Vorab muss ich erklären, dass wir hier als Stadtarchiv in erster Linie städtische Dokumente aufbewahren. Deswegen gehören zu unserem Bestand unter anderem Abrechnungen, zum Beispiel zur Waisen- und Armenfürsorge.
Was sind weitere Themenschwerpunkte?
Die städtische Finanzierung des Krieges oder die Rolle der Frau. Da haben wir trotz der Zerstörungen im Zweiten Weltkrieg einiges. Nicht so viel hingegen liegt uns zum Thema „Zwangsarbeit“ vor. Da würde ich mich über Unterstützung aus der Bevölkerung freuen.
Historie im Neuen Rathaus
Eröffnet wird die Ausstellung zum Thema „100 Jahre nach Beginn des Ersten Weltkriegs aus lokaler Sicht“ am Donnerstag, 5. Juni, um 18 Uhr im Foyer des Neuen Rathauses.
Stadtarchivarin Katrin Bürgel stellt sich vor: „Den Lesesaal mit seiner Glasfront wollen wir als Ausstellungsvitrine nutzen.“
Außerdem hat sie geplant, diejenigen Gladbecker, die mit privatem Material – wie Fotos oder Dokumente – zur Präsentation beigetragen haben, an diesem Abend einzuladen, quasi als Ehrengäste.
An welche Materialien denken Sie?
Eigentlich freue ich mich über alles: Fotos, Feldpostbriefe, Tagebücher . . .
Das Stadtarchiv ist schließlich auch ein Bürgerarchiv, in dem sich die Bewohner wiederfinden sollen. Wenn sie hier Unterlagen abgeben, verschwinden diese nicht im Verborgenen, sondern sind für die Schenker und Verleiher jederzeit einsehbar.
Gladbecker können Fotos oder Dokumente – zum Beispiel gezielt für die geplante Ausstellung – leihen oder schenken?

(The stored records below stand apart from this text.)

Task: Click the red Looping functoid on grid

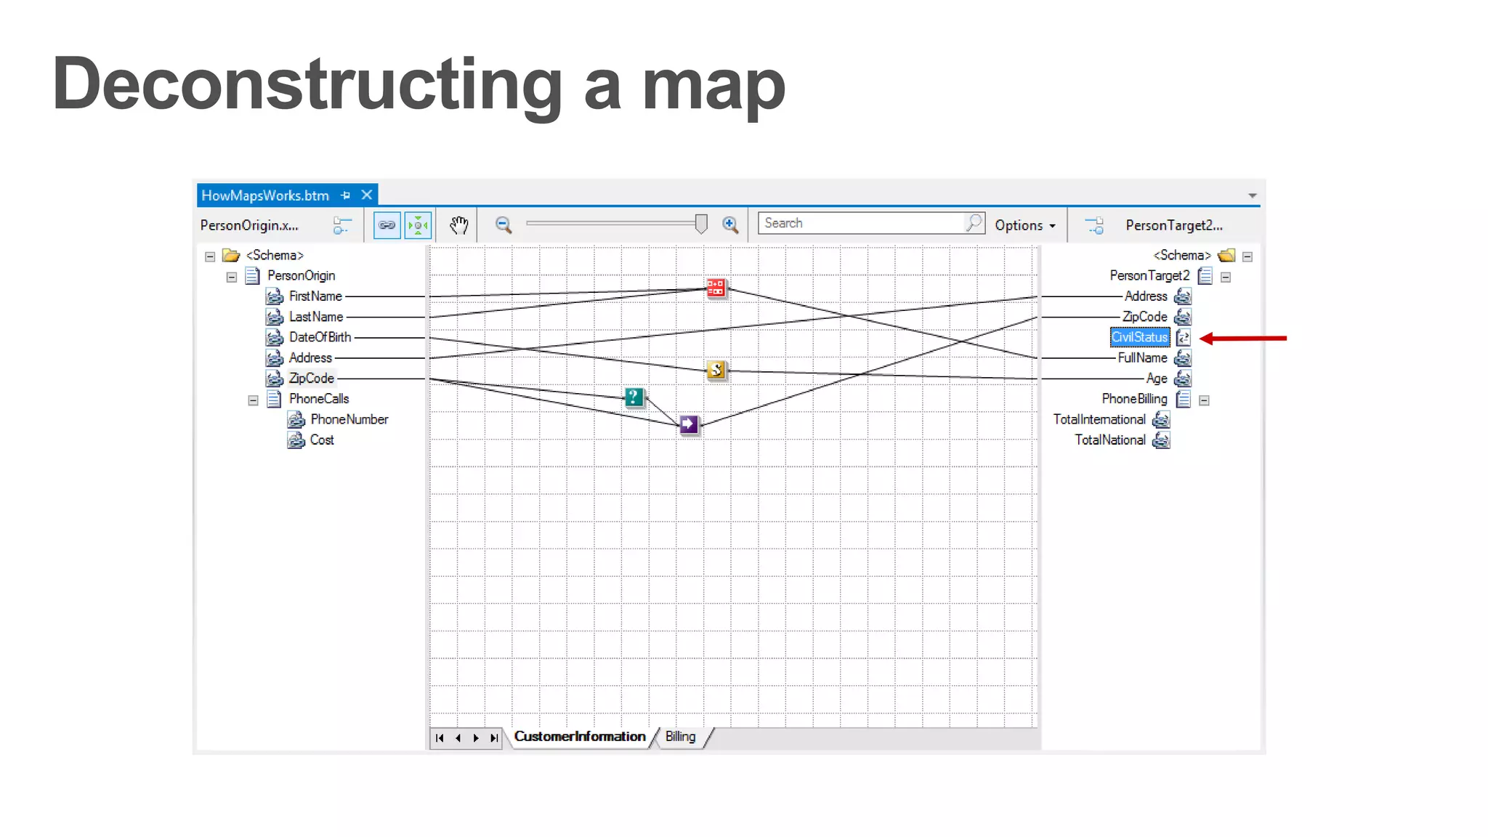Action: 716,288
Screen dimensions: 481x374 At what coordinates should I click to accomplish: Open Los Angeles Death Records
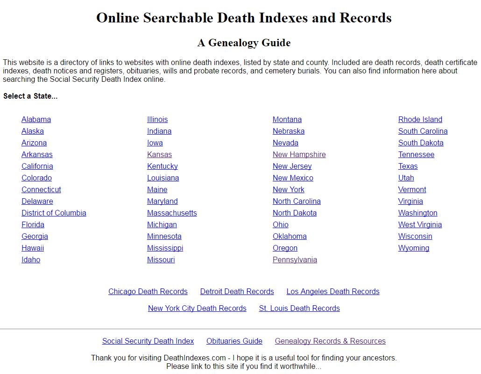pyautogui.click(x=332, y=291)
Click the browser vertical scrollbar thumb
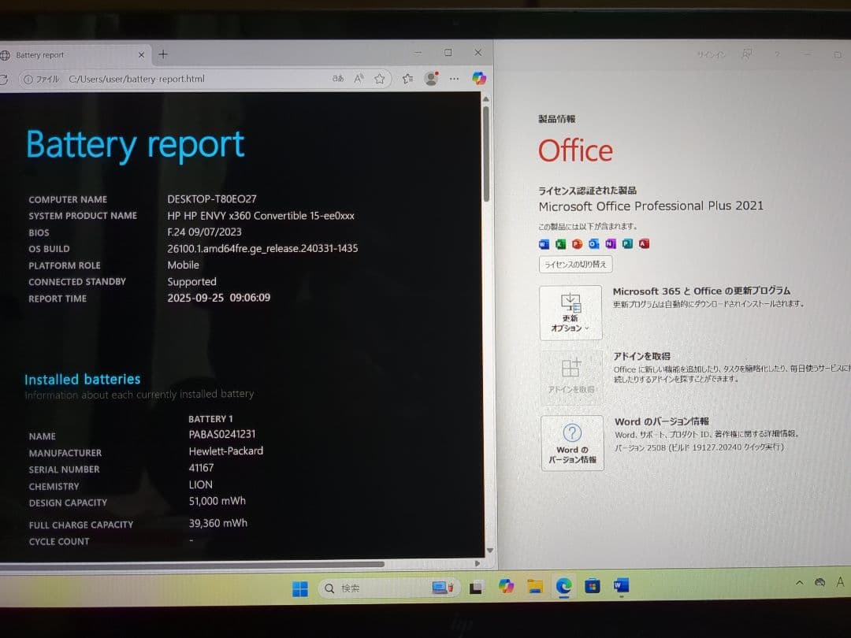The width and height of the screenshot is (851, 638). 486,154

Richtig. Darüber können wir mit den Bürgern Verträge abschließen. Wir haben die Möglichkeit, die Unterlagen klimatisch unter besseren Bedingungen aufzubewahren als dies beispielsweise in einer Kiste im Keller der Fall wäre. Bevor Dokumente verschimmeln oder weggeworfen werden, sollte man sich ans Stadtarchiv wenden. Es wäre doch schade, wenn solche Informationen verloren gingen. Bürger müssen auch keine Angst haben, dass sie ihre Leihgaben nicht zurück erhalten. Wir scannen Material ein und geben es sofort zurück. Besonders freuen wir uns verständlicherweise über Schenkungen.